The OpenAI-compat endpoint is a one-shot transcribe with no tenant policy, no streaming, no speaker library. ScaiEcho adds:

| Concern | OAI compat | ScaiEcho |
|---|---|---|
| Backend selection | First wired dispatcher | Per-tenant policy with caller hint |
| Async jobs | No | Yes — over the threshold or on demand |
| WebSocket streaming | No | Yes — `/stream/transcribe` |
| WebRTC streaming | No | Yes — `/stream/transcribe/webrtc/*` |
| Speaker diarization | No | Yes — enrolled-profile attribution |
| Audit trail | Standard inference accounting | Per-job audit row plus accounting |
| MCP tool | No | Yes — `scaiecho.transcribe` |

For one-off transcription from a Whisper-style client, the compat endpoint is the easier integration. For everything else, use ScaiEcho.

## Async jobs and the worker pool

When the route layer decides to go async, the audio is staged to S3 at `scaiecho/transcribe_jobs/{job_id}.{ext}` and a `TranscriptionJob` row is inserted at `status='queued'`. The `process_transcribe_job` arq job is enqueued with the job id, the backend preference, and the temperature. The worker resolves the backend at dispatch time — that is, the policy lookup happens twice (once at enqueue for the `backend_used` hint, once at dispatch for the real decision). This matters when policy or node availability changes between enqueue and run; the worker always honours the policy in effect when it actually transcribes.

The worker writes the transcript, `backend_used`, `language_detected`, `audio_duration_ms`, and `completed_at` back to the same row. Failures move the row to `status='failed'` with `status_reason` populated. Cross-tenant or cross-user polls return 404 deliberately, to avoid leaking job existence.
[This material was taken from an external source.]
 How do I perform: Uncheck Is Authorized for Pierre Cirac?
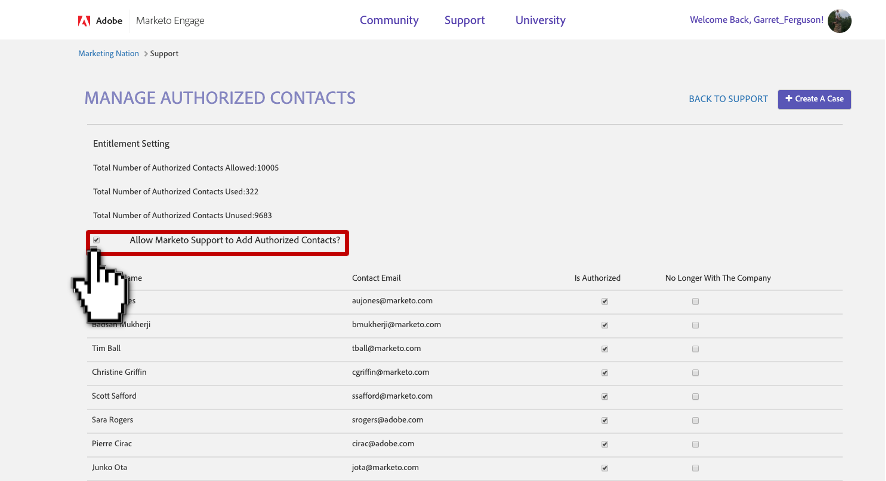coord(604,445)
## Speaker enrollment fan-out

Speaker profiles are biometric data. Enrollment uploads reference audio plus a consent recording, runs a quality preflight, persists the consent record alongside the profile, then fans the reference embedding out to every online `audio.analyze.pyannote` ScaiInfer node. The fan-out is best-effort — partial success is tolerated. If at least one node accepts, the speaker flips to `enrollment_status='ready'`; if none accept (or none are online), the speaker stays at `pending` and the admin UI shows the actionable state.
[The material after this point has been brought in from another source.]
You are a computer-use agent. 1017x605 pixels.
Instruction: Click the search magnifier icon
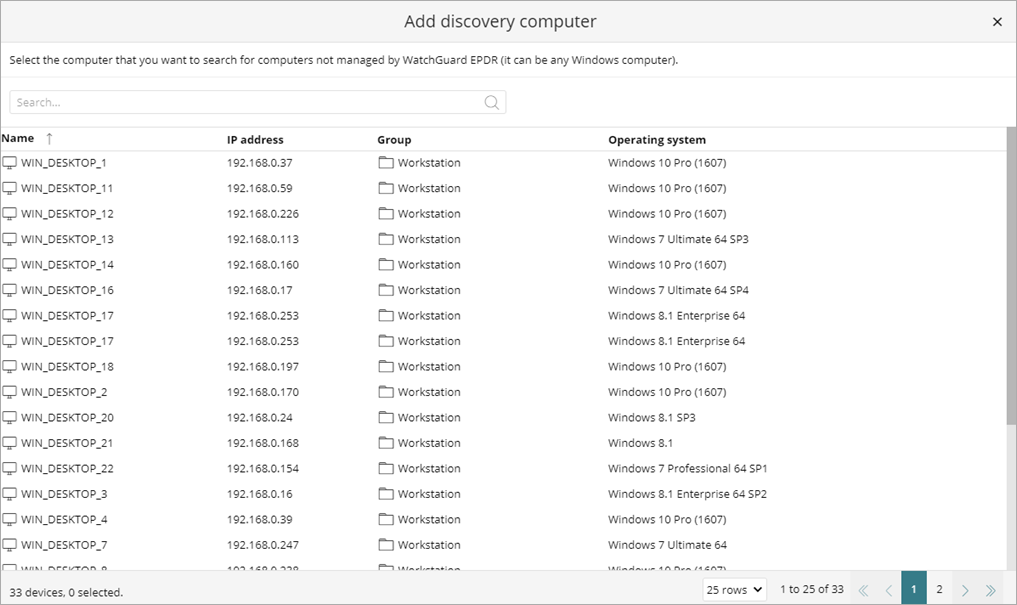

The warm registry in Redis tracks which nodes hold which speakers. `GET /speakers/{id}/warm` exposes three sets — `warm_node_ids`, `candidate_node_ids`, `stale_node_ids` — so operators can spot drift between the registry and the live cluster. `POST /speakers/{id}/warm` is the proactive re-fan-out path: stream the reference audio from S3 once, forward to every target node, register success.

Deletion is the GDPR Art. 17 path: blobs go from S3, an immutable `ErasureAudit` row records the action, the speaker row is tombstoned, and every replica that holds the embedding gets an `EvictSpeaker` call. Existing transcripts that already attributed segments to the speaker keep the labels they had — transcripts are not retroactively edited.